Nel 1930 sposa Ida D’Agostini da cui ha due figli, Marilù (1931) e Mario (1932). Stabilitosi definitivamente a Milano, si avvicina agli ambienti delle avanguardie letterarie e artistiche e stringe amicizia con importanti esponenti della cultura italiana. A Milano pubblica i suoi primi romanzi e collabora come critico d’arte con varie riviste fra cui «L’illustrazione italiana», «Tempo», «Milano Sera», «Epoca». Nel 1945 fonda «Le tre arti», un mensile artistico e letterario. Enzo Biagi, suo sodale di quel periodo, ricorda: «Carrieri scriveva romanzi a puntate un tanto la pagina, scopriva e lanciava Campigli e de Chirico, l’arte moderna e annotava versi e pensieri disperati di un “cafone al nord”».

La prima stagione letteraria è costituita da opere narrative in cui è costante il rimando alla sua picaresca esperienza autobiografica, presentata attraverso l’adesione a stilemi tipici del surrealismo. Tra i titoli più rilevanti ricordiamo: Scoperta di Eva (1930), Turno di notte (1931), Fame a Montparnasse (1932), Alina, stella del Moulin Rouge (1933), Peccati grigi (1933), Quand’ero doganiere, Mèmoires apocryphes du peintre Archimboldi (1938) e Un milionario si ribella (1939).

Dagli anni quaranta in poi, Carrieri si dedica quasi esclusivamente alla poesia, caratterizzata dal motivo dell’autobiografismo filtrato da un estro avanguardistico e da una vocazione essenzialmente lirico-patetica, non immune dall’influenza di Apollinaire, Ungaretti, e Lorca. Le opere poetiche principali sono: Poemetto a Campigli (1942), Il lamento del gabelliere, La civetta (1949), Il Trovatore (1953, Premio Viareggio), Il cigno lanciere (1955), Piccolo canzoniere amoroso (1958, Premio Chianciano), Io che sono cicala (1967, Premio Tarquinia-Cardarelli), La formica Maria (1967), Stella-cuore (1969, Premio Internazionale Taormina), Le ombre dispettose (1974), Fughe provvisorie (1978), La ricchezza del niente (1980).

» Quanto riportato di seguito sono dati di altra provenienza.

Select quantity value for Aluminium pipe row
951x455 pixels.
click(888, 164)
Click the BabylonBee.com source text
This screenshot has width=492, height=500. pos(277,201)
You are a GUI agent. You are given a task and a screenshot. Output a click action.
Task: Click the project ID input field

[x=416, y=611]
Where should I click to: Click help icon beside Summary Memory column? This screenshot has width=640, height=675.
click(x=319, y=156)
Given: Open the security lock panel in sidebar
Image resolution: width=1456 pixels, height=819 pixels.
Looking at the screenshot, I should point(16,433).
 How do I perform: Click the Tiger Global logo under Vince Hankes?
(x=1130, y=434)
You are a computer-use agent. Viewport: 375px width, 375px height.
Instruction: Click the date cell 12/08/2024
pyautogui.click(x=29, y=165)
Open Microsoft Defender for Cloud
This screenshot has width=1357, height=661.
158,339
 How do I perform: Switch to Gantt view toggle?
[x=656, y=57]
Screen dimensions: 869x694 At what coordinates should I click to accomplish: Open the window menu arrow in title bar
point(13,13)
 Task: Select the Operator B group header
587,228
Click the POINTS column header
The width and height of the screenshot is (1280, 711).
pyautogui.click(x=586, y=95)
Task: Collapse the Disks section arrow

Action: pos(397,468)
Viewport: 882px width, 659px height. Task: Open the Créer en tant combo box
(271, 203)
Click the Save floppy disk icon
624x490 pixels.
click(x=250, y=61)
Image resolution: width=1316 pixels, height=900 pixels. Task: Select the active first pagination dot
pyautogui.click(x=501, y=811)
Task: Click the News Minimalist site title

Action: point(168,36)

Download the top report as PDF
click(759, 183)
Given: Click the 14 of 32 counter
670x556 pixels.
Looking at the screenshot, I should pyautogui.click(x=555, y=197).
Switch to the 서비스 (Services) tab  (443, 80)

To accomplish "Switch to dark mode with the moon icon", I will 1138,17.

Considerevole è anche la produzione saggistica, attraversata da un vibrante stile impressionistico che, secondo Francesco Flora, prolunga «la visione dell’artista descritto, in una personale collaborazione immaginosa». Fra i titoli più fortunati si segnalano: Giorgio de Chirico (1942), Milano 1865-1915 (1946), La danza in Italia (1946), Brogliaccio (1946, una sorta di quaderno di appunti scritto in prosa e in versi), Forme (1949), Pittura e scultura d’avanguardia in Italia (1950), Il Futurismo (1961).

            Negli ultimi anni della sua vita si trasferisce in Versilia, a Lombrici di Camaiore, per curare, grazie al clima più salubre rispetto a quello di Milano, una grave patologia polmonare. Nonostante sia affaticato dalla malattia e dall’età avanzata, l’impegno nella scrittura rimane costante. In Il grano non muore (1983), l’ultimo libro pubblicato in vita, si legge: «Non posso immaginare l’al di là senza cartolai, senza stilografiche, senza correttori di bozze. Che me ne faccio del tempo?». Raffele Carrieri si spegne a Lombrici il 14 settembre 1984. Nel ricordo di Leonardo Sinisgalli, egli è stato «l’unico tra noi, della nostra generazione, che abbia accettato di dissipare tutta la vita per la poesia».